I am writing some tests for an AuthorizeAttribute class I wrote for my Web API Controllers. I am trying to mock up everything I need to be able to set the following vars within my class AuthorizeAttributeTotalAccess:
- actionName = filterContext.ActionDescriptor.ActionName;
- controllerName = filterContext.ControllerContext.ControllerDescriptor.ControllerName;
- claimsPrincipal = HttpContext.Current.User as ClaimsPrincipal;
NOTE: I am not married to HttpContext.Current and if there is another Context thaat will always have it, let me know.

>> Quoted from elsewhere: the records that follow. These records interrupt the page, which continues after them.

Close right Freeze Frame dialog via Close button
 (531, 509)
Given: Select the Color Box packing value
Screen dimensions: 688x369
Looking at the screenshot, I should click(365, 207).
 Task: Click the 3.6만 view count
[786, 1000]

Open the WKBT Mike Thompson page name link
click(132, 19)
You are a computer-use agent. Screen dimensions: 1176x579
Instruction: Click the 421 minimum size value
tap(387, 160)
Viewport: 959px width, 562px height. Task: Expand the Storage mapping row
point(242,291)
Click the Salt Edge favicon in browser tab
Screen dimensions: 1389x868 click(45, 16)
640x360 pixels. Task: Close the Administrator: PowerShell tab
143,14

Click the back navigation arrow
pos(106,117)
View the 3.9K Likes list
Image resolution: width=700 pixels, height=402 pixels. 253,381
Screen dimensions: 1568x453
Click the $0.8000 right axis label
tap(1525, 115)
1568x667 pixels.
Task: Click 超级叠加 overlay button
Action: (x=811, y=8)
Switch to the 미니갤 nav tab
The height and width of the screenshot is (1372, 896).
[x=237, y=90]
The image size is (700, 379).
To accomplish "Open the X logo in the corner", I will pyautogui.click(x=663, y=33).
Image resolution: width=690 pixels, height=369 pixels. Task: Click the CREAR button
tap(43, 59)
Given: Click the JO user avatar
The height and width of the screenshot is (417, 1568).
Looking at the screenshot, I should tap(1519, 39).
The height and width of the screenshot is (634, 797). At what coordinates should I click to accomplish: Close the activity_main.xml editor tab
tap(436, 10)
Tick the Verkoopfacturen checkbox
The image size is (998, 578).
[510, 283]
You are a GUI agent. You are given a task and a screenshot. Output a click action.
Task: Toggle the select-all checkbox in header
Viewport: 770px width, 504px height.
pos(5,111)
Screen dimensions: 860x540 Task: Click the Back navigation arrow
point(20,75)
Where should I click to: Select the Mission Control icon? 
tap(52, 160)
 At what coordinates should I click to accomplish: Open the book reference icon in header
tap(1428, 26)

My Test, so far, looks like:
using System.Collections.ObjectModel;
using System.Linq;
using System.Net;
using System.Net.Http;
using System.Security.Claims;
using System.Security.Principal;
using System.Threading;
using System.Web.Http;
using System.Web.Http.Controllers;
using BI.Security.Library.Authorization;
using Microsoft.VisualStudio.TestTools.UnitTesting;
using NSubstitute;
namespace AppTest
{
[TestClass]
public class AttributeAuthorize
{
private AuthorizeAttributeTotalAccess _filter;
private HttpActionContext _actionContext;
private IPrincipal _originalPrincipal;
[TestInitialize]
public void SetUp()
{
var attributes = new Collection<AllowAnonymousAttribute>();
var controllerDescriptor = Substitute.For<HttpControllerDescriptor>();
controllerDescriptor.GetCustomAttributes<AllowAnonymousAttribute>().Returns(attributes);
controllerDescriptor.ControllerName = "Template";
var controllerContext = new HttpControllerContext
{
Request = new HttpRequestMessage(),
ControllerDescriptor = controllerDescriptor
};
// HOW DO I SET ACTIONNAME HERE???
var actionDescriptor = Substitute.For<HttpActionDescriptor>();
actionDescriptor.GetCustomAttributes<AllowAnonymousAttribute>().Returns(attributes);
_actionContext = new HttpActionContext(controllerContext, actionDescriptor);
_originalPrincipal = Thread.CurrentPrincipal;
_filter = new AuthorizeAttributeTotalAccess();
}
[TestCleanup]
public void TearDown()
{
Thread.CurrentPrincipal = _originalPrincipal;
}
[TestMethod]
public void Returns_unauthorized_response_if_user_is_not_authenticated()
{
_filter.OnAuthorization(_actionContext);
Assert.IsNotNull(_actionContext.Response);
Assert.AreSame(_actionContext.Response.StatusCode, HttpStatusCode.Unauthorized);
}
[TestMethod]
public void Returns_unauthorized_response_if_user_is_authenticated_but_not_in_system_roles()
{
Thread.CurrentPrincipal = GetTestUser("admin");
_filter.OnAuthorization(_actionContext);
Assert.AreSame(_actionContext.Response.StatusCode, HttpStatusCode.Unauthorized);
}
[TestMethod]
public void Short_circuits_request_if_user_is_authenticated_and_in_system_roles()
{
Thread.CurrentPrincipal = GetTestUser("admin", "ApiWriteUser");
_filter.OnAuthorization(_actionContext);
Assert.IsNull(_actionContext.Response);
}
private IPrincipal GetTestUser(params string[] roles)
{
var identity = new ClaimsIdentity(new[] {new Claim(ClaimTypes.Name, "Test User")}, "password");
roles.ToList().ForEach(a => identity.AddClaim(new Claim(ClaimTypes.Role, a)));
var claimsPrincipal = new ClaimsPrincipal(identity);
_actionContext.RequestContext.Principal = claimsPrincipal;
return claimsPrincipal;
}
}
}
What am I missing?
Again, how do I:
- Set the ActionName so it is available in the class to be tested?
- Set the HttpContext.Current so I can see the User?